Last year, amid protests over the murder of George Floyd, financial firms pledged billions of dollars to programs aimed at racial equity, including efforts to diversify their hiring and invest in Black businesses. And last month, Bank of America, BlackRock and Goldman Sachs were among hundreds of businesses and executives who signed a public letter opposing laws that would restrict voting across the country, especially for minority voters.
But in their recent commitments to racial justice, financial institutions have mostly mimicked others instead of pulling on the unique levers of power that they control.
Banks determine, manage and mitigate the risk of lending. Along with asset managers, they can stoke a market for risky debts or shun borrowers and projects they deem undesirable.

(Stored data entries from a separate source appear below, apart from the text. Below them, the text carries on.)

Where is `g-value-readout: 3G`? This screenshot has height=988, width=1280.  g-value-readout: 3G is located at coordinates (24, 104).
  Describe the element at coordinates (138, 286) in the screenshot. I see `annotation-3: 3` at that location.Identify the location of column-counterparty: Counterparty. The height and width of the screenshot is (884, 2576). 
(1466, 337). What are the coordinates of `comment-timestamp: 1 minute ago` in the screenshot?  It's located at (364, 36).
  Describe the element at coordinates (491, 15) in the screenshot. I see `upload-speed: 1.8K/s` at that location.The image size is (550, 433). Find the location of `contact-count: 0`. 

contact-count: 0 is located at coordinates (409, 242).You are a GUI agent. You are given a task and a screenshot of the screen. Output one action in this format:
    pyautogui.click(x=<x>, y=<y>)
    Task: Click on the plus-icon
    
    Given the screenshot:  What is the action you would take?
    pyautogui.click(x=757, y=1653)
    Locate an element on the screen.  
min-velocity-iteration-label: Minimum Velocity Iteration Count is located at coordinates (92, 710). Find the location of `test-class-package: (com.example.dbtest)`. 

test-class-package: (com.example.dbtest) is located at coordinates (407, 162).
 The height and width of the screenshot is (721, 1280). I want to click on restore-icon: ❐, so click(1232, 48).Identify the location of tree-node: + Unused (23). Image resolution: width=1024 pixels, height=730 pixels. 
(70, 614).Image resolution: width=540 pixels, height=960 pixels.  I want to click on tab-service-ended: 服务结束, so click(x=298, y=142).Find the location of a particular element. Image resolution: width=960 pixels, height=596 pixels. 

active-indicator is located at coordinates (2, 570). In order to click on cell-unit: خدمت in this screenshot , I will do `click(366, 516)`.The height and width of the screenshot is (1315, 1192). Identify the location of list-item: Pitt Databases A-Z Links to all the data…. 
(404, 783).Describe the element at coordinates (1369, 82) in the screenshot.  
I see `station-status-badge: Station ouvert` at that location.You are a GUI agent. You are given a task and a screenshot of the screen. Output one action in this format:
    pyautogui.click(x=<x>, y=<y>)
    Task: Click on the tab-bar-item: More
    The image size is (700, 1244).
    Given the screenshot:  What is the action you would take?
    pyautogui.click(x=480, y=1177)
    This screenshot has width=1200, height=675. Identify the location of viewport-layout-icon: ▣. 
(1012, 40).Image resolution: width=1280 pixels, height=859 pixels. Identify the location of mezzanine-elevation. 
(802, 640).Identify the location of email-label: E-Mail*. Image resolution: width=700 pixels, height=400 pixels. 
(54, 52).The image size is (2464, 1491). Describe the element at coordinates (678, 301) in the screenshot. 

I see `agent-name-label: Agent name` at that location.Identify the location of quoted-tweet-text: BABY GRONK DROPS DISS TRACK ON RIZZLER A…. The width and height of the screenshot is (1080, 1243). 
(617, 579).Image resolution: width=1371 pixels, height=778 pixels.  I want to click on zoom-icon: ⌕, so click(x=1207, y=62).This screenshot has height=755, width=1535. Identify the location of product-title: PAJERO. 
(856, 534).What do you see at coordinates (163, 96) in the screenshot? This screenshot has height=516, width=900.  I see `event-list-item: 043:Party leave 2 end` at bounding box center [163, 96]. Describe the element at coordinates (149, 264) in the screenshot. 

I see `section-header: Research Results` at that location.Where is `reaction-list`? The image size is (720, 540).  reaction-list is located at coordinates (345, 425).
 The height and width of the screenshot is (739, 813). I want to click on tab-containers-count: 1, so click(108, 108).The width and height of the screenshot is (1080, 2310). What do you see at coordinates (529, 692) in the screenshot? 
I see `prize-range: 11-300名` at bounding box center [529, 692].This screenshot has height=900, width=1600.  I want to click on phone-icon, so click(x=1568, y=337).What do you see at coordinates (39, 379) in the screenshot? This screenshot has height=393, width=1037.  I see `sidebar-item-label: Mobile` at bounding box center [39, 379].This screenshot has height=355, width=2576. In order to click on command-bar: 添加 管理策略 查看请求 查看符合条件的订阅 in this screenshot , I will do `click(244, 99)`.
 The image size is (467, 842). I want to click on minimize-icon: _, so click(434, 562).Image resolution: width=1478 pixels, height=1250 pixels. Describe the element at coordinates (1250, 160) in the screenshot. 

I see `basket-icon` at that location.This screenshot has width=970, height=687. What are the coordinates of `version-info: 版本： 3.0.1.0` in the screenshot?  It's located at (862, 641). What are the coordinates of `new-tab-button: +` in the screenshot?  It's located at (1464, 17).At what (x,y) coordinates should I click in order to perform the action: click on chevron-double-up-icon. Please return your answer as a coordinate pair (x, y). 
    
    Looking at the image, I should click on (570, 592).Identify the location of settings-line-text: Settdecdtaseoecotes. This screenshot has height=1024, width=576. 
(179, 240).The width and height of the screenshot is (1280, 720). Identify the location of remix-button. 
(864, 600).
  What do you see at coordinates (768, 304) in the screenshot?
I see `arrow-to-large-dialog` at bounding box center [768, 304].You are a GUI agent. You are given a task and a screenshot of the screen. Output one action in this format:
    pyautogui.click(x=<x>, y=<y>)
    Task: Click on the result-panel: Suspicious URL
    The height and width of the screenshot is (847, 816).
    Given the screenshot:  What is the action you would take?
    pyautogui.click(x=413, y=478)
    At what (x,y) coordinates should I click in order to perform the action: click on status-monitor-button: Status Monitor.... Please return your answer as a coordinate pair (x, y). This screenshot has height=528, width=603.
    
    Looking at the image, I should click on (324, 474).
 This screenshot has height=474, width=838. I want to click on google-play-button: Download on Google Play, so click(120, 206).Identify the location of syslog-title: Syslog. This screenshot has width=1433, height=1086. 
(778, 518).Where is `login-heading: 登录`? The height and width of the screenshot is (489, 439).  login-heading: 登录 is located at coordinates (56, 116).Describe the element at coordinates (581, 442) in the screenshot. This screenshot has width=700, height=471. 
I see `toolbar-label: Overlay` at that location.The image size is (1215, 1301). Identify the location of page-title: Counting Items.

This power has been harnessed by social movements in the past, though not often.
During the civil rights movement, for example, extraordinary efforts by the National Association for the Advancement of Colored People pushed Childs Securities, a dealer of government bonds, to boycott Alabama’s municipal bonds in 1965. Roy Wilkins, the executive director of the N.A.A.C.P. at the time, said this “type of economic sanction” might trigger “long-overdue reforms.”
Civil rights activists rejected the suggestion that financiers were neutral intermediaries between abstract borrowers and investors. By purchasing the bonds of Southern states bent on segregation and underwriting Jim Crow infrastructure, the nation’s banks not only had buttressed these regimes, they had done so despite major judicial watersheds, most notably Brown v. Board of Education in 1954.